▶ **Given instruction**: Edit the items from the line with "This screenshot has" up to and including the line with "tap(519, 509)", writing those lines out again with "column header" replaced by "column heading" and nothing else changed. Leave the pictures out of your answer.

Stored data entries

--- START ---

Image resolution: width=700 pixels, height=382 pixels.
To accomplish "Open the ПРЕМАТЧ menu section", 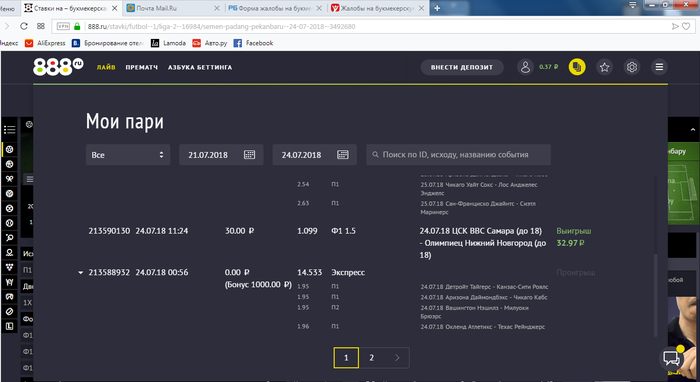I will (142, 67).
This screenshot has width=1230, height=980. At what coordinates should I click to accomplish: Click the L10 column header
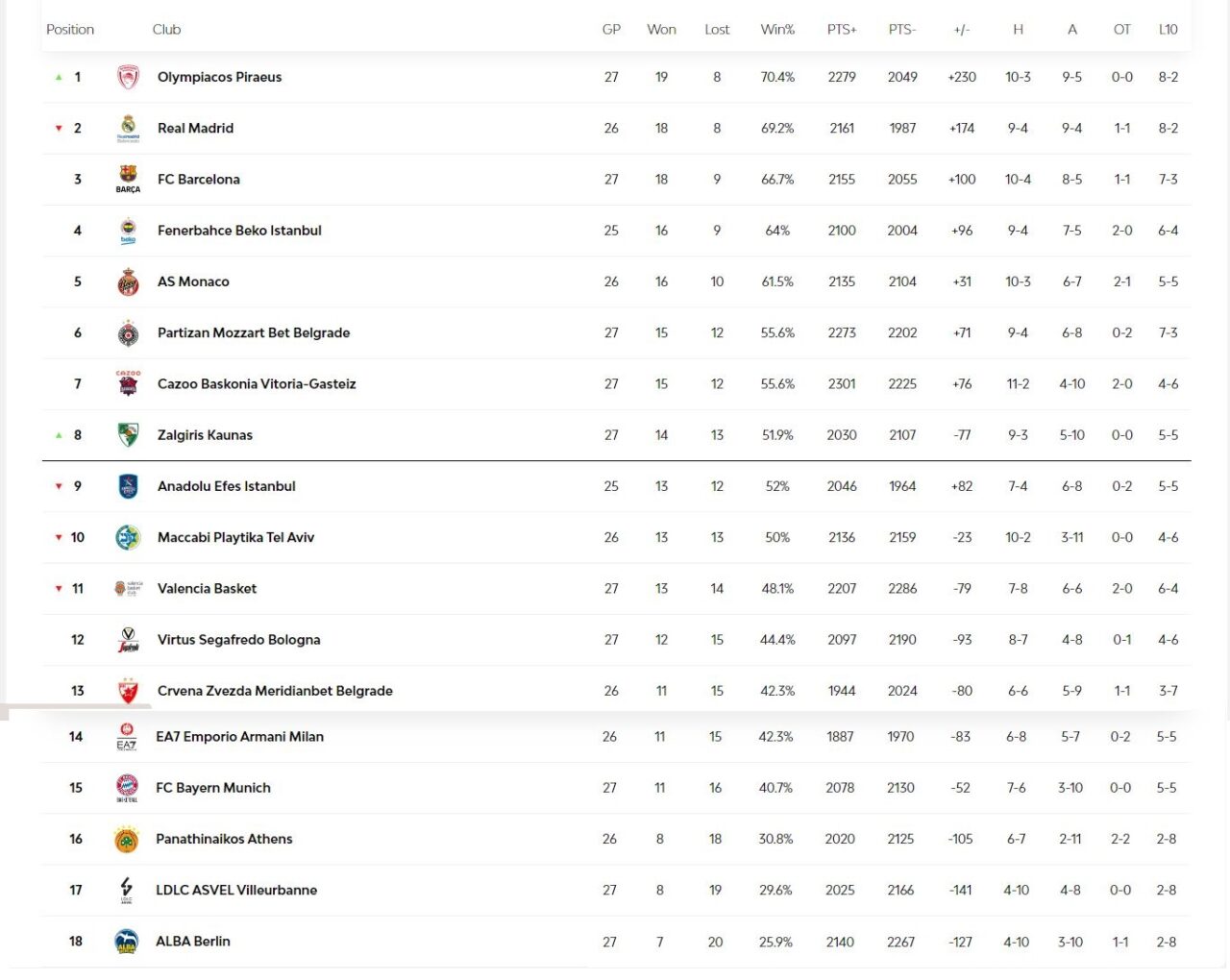click(x=1168, y=30)
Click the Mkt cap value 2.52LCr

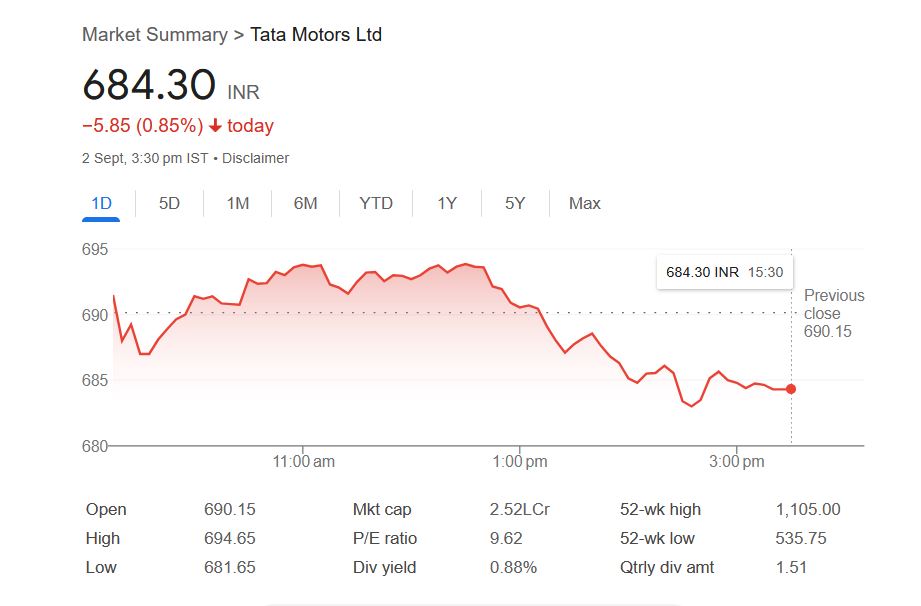tap(519, 509)
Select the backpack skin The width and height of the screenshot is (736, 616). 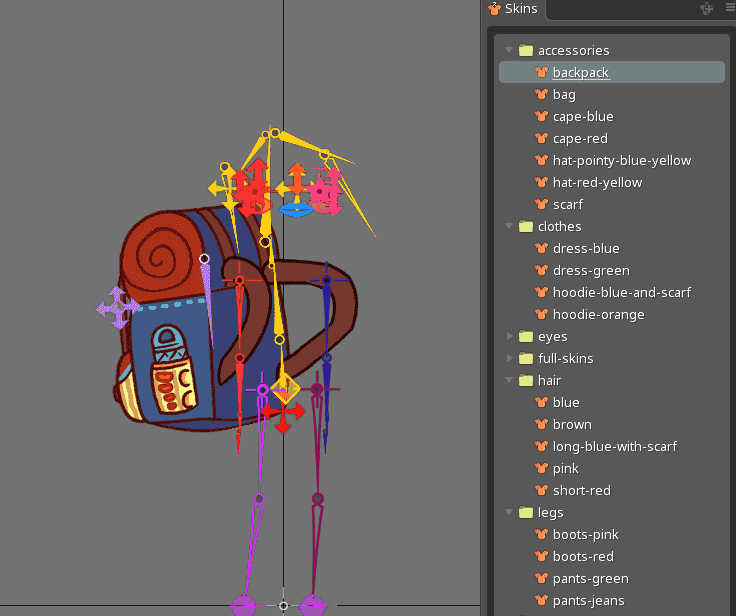point(580,73)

--- END ---

▶ **Problem solution**:
This screenshot has width=1230, height=980. At what coordinates should I click to accomplish: Click the L10 column heading
click(x=1168, y=30)
Click the Mkt cap value 2.52LCr

tap(519, 509)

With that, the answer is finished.